A travers un volumineux album photo qui s’étale tout au long des murs du Smak, Ed Templeton raconte l’histoire non officielle des marges de ce monde. Magnétique.

Dès l’entrée de l’exposition que lui consacre le Smak à Gand, l’£uvre d’Ed Templeton vient chercher le visiteur par la main et l’emmène dans un long voyage dédié à la subculture. Elle ne le lâchera plus -le voilà prévenu. Même au-delà de la visite. Même le soir quand il posera la tête sur l’oreiller. Les 1200 photographies, les dessins et les sculptures de The Cemetery of Reason dessinent un journal de bord absolument obsédant à travers 15 années de la vie de cet artiste-skateur -ou est-ce l’inverse?

Les images de Templeton s’étirent tout en longueur dès la première arête du premier mur. On s’y accroche comme à une rampe menant d’une salle d’exposition à l’autre, d’un feu d’artifice visuel à un autre. Pas de temps mort, au contraire, que des points culminants qui consistent en d’imposantes compositions -« cluster » en anglais, soit « amas », « touffe » en français- réunies autour d’un thème. Ce qui frappe, c’est l’absence de gratuité et de provocation facile.
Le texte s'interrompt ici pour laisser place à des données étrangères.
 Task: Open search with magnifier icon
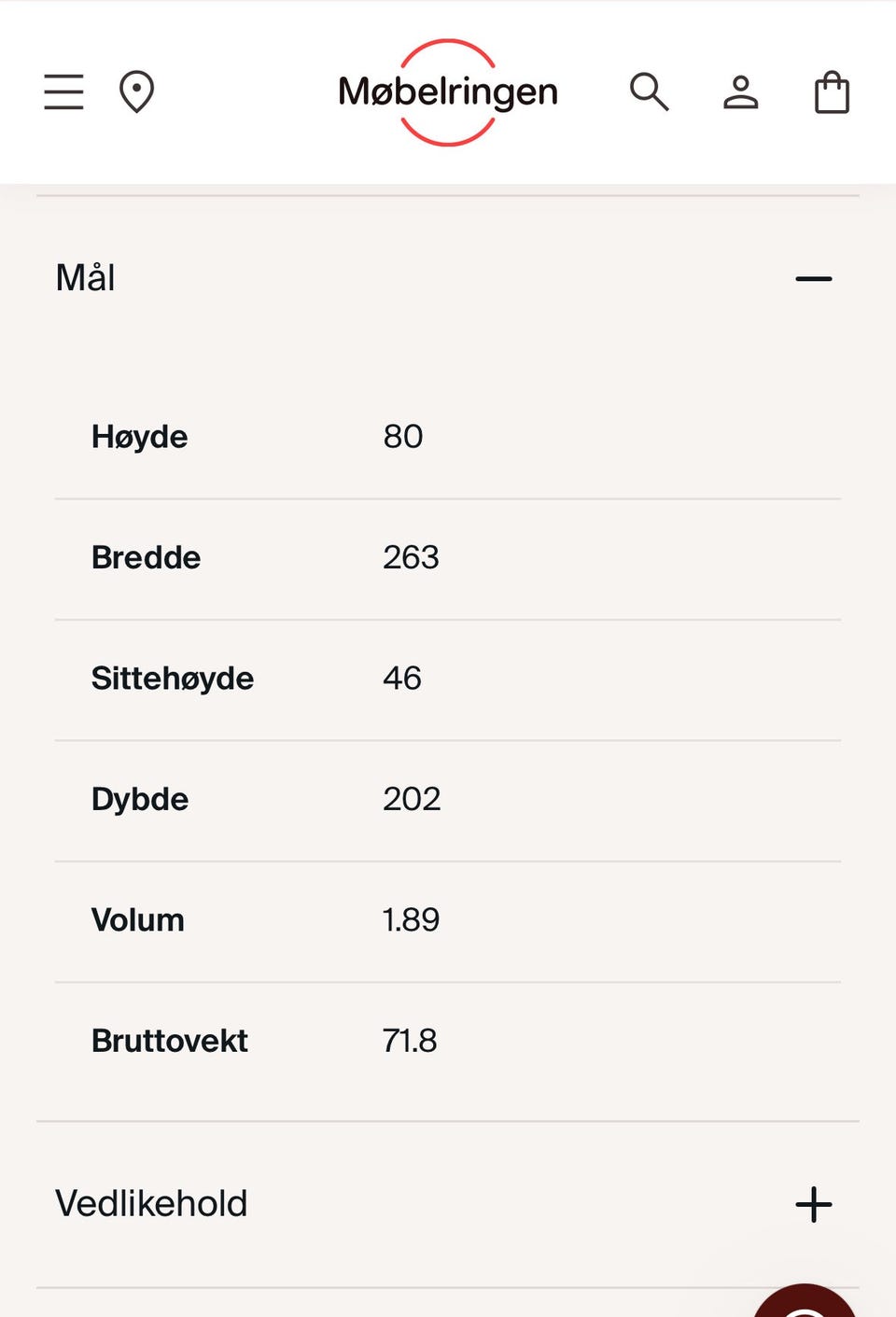[649, 92]
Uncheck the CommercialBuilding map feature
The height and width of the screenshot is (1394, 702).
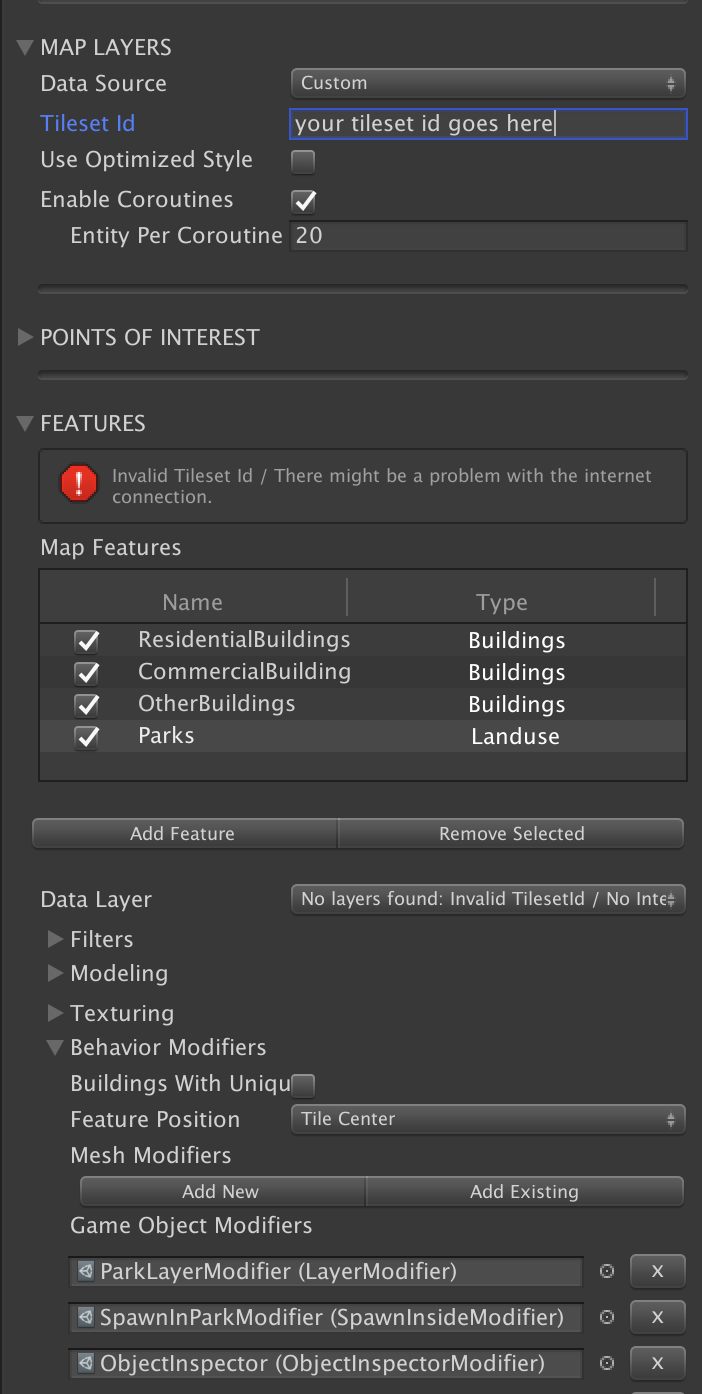(87, 672)
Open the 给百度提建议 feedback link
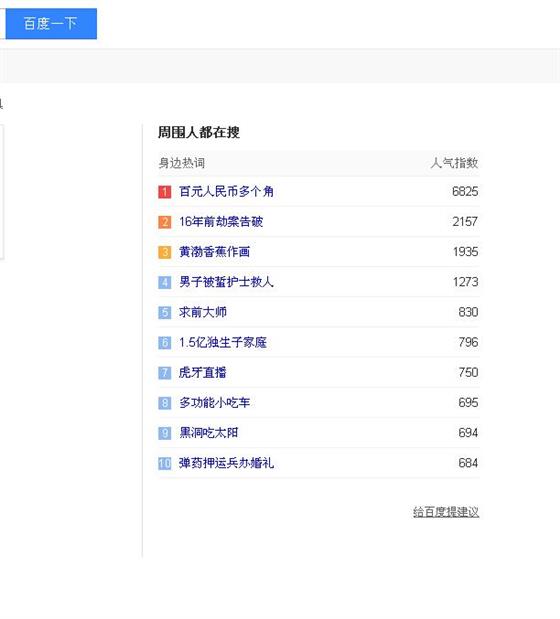 pyautogui.click(x=446, y=512)
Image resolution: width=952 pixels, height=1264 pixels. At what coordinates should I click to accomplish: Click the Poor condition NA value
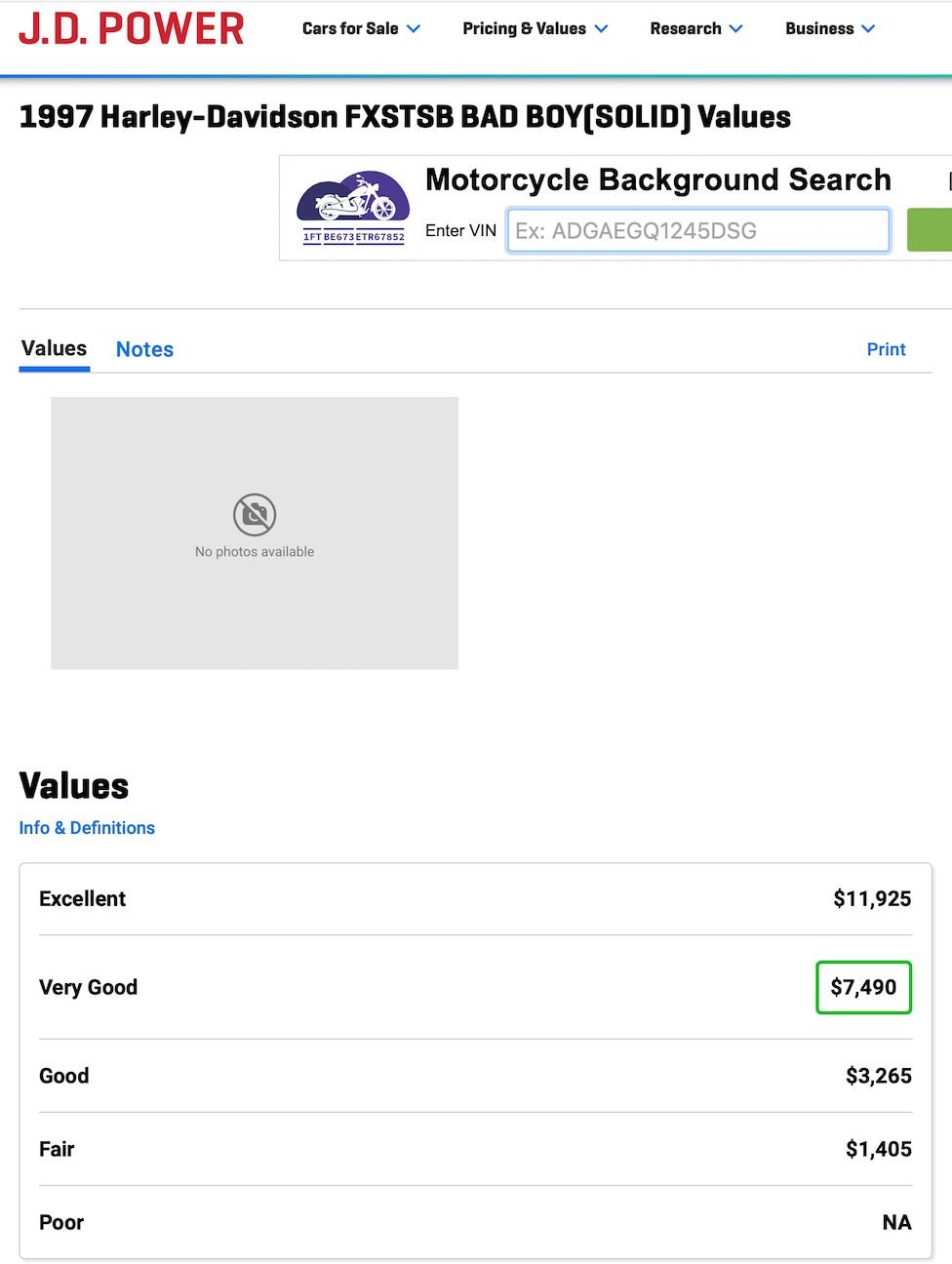pyautogui.click(x=896, y=1222)
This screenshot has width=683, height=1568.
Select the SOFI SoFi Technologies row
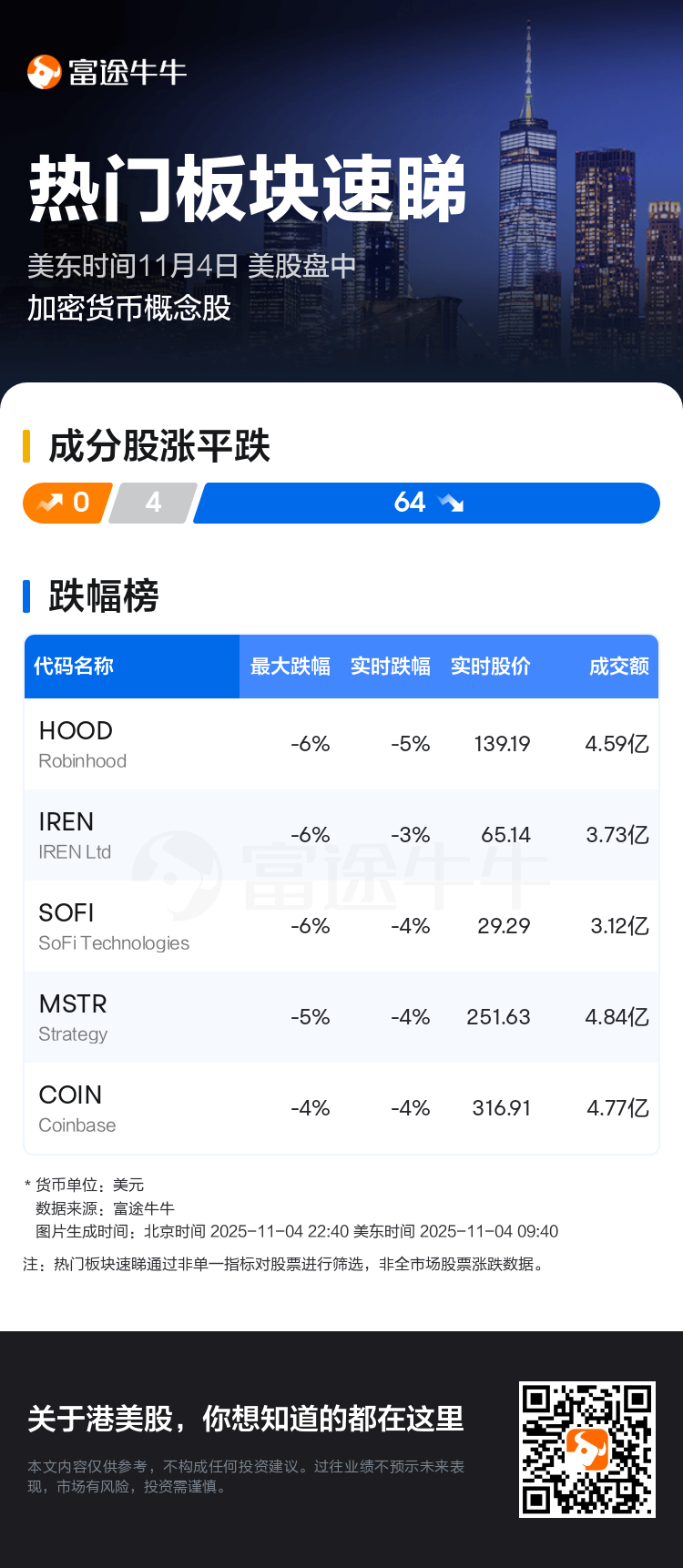(x=341, y=926)
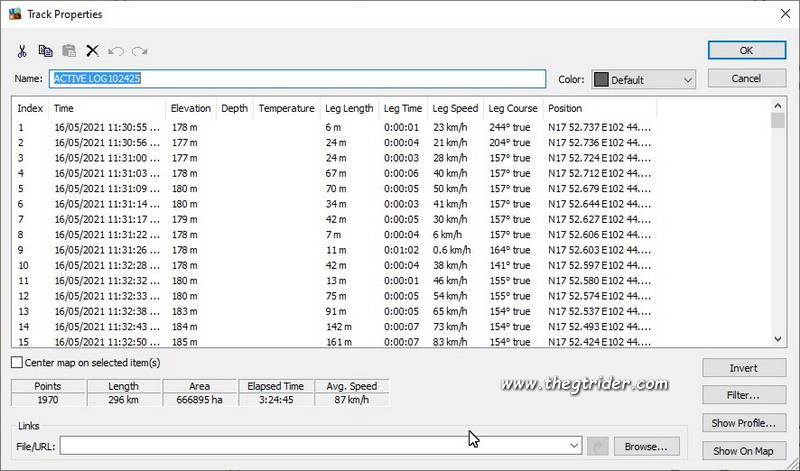800x471 pixels.
Task: Click the link icon beside Browse
Action: pyautogui.click(x=599, y=445)
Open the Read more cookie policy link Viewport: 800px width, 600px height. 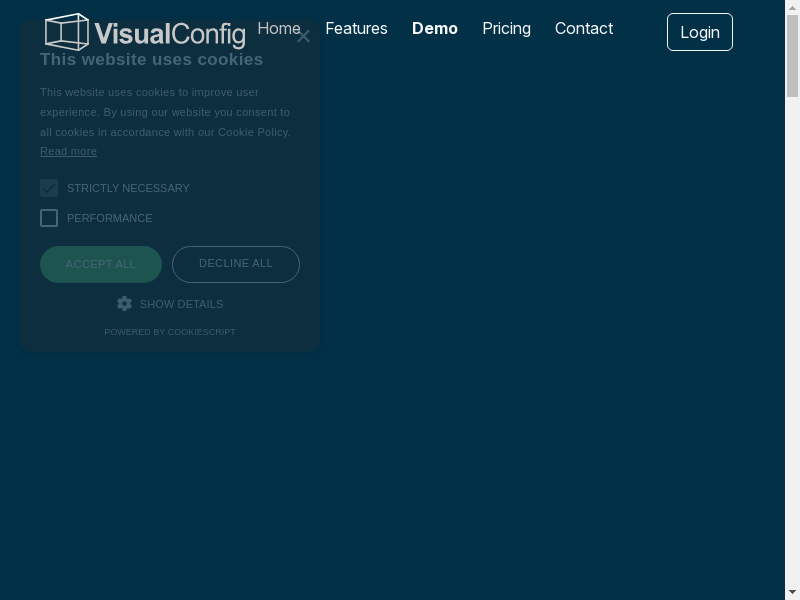(68, 151)
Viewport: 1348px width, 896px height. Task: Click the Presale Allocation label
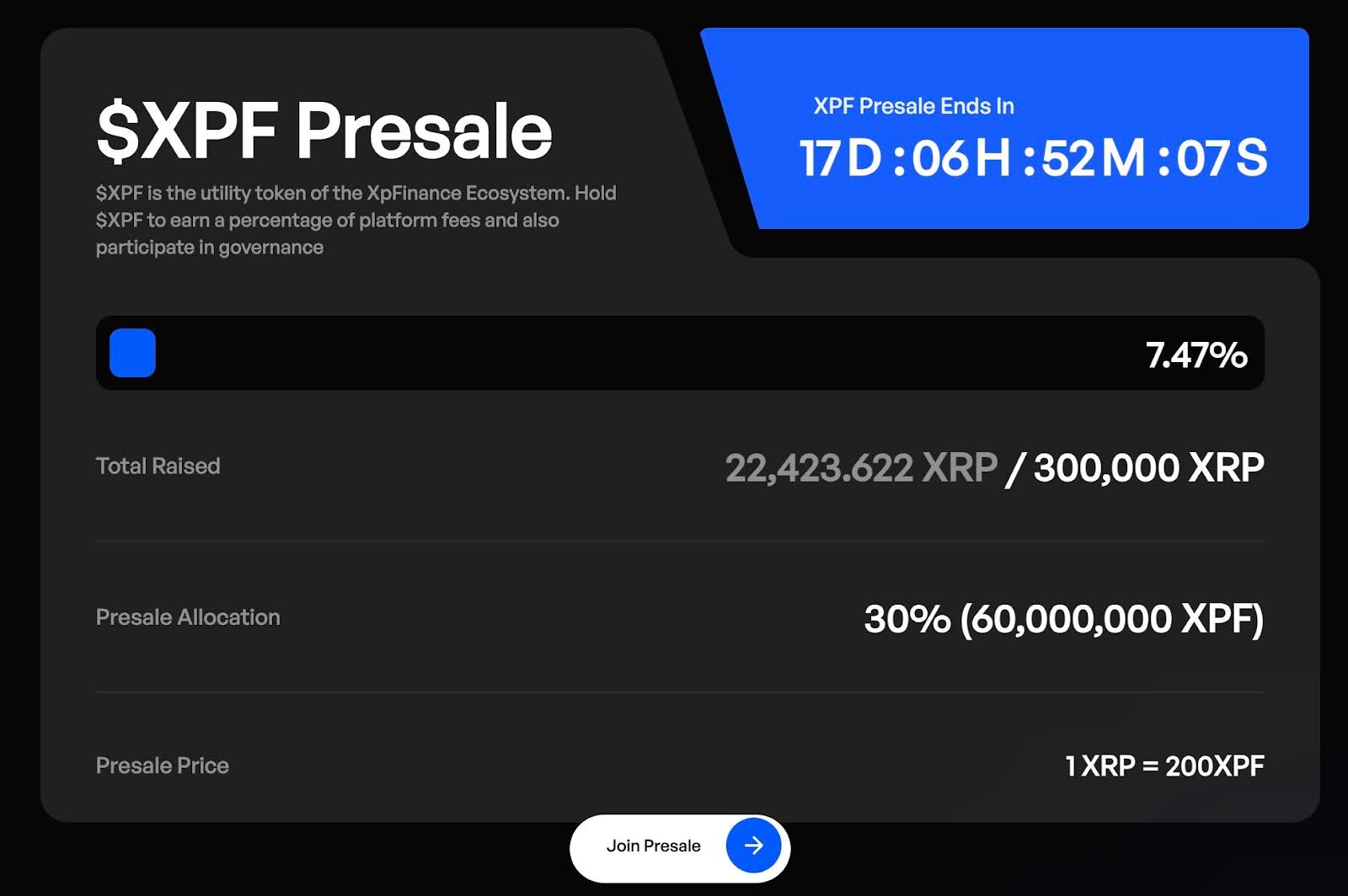tap(188, 617)
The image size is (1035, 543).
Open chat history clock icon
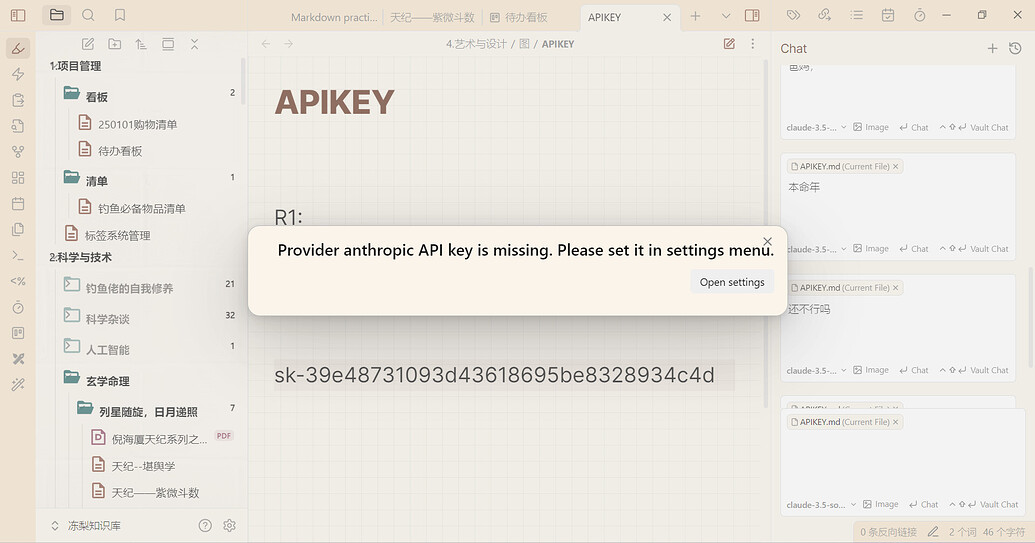click(x=1015, y=48)
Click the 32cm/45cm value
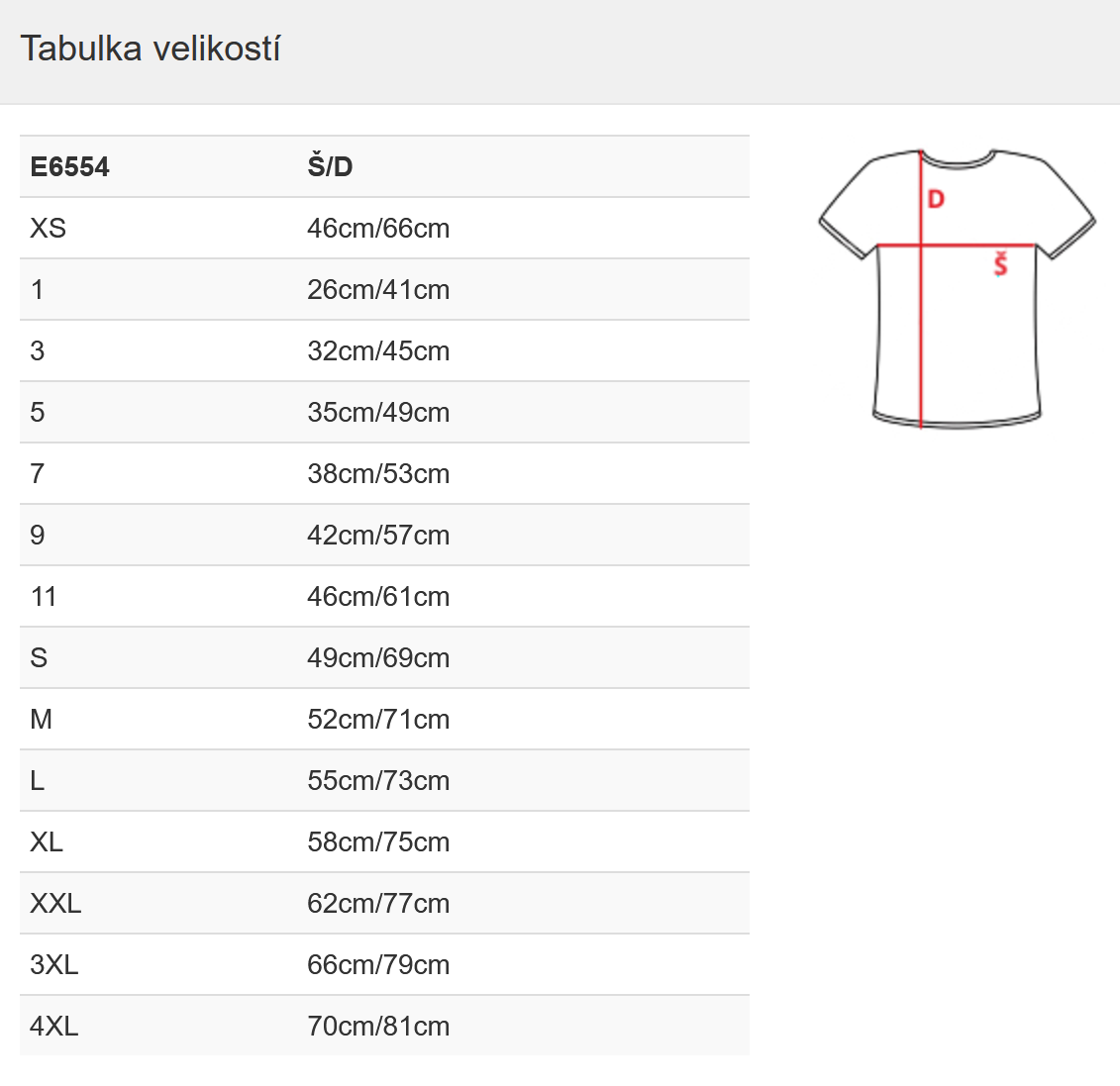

La plus petite image a un sens.

California dreamin’

Thomas Caron, le curateur, explique la démarche du Californien: « Ed photographie à longueur de temps, il ne se déplace jamais sans son appareil photo. Quand il est chez lui à Orange County, une banlieue de Los Angeles, il se déplace sans cesse en voiture en raison des longues distances. Ces allers et retours sont pour lui l’occasion de jeter un certain regard sur le monde qui est très californien. Par ailleurs, comme il est une légende du skate, il voyage beaucoup dans les autres pays. Ce mouvement incessant lui a fourni une matière considérable. »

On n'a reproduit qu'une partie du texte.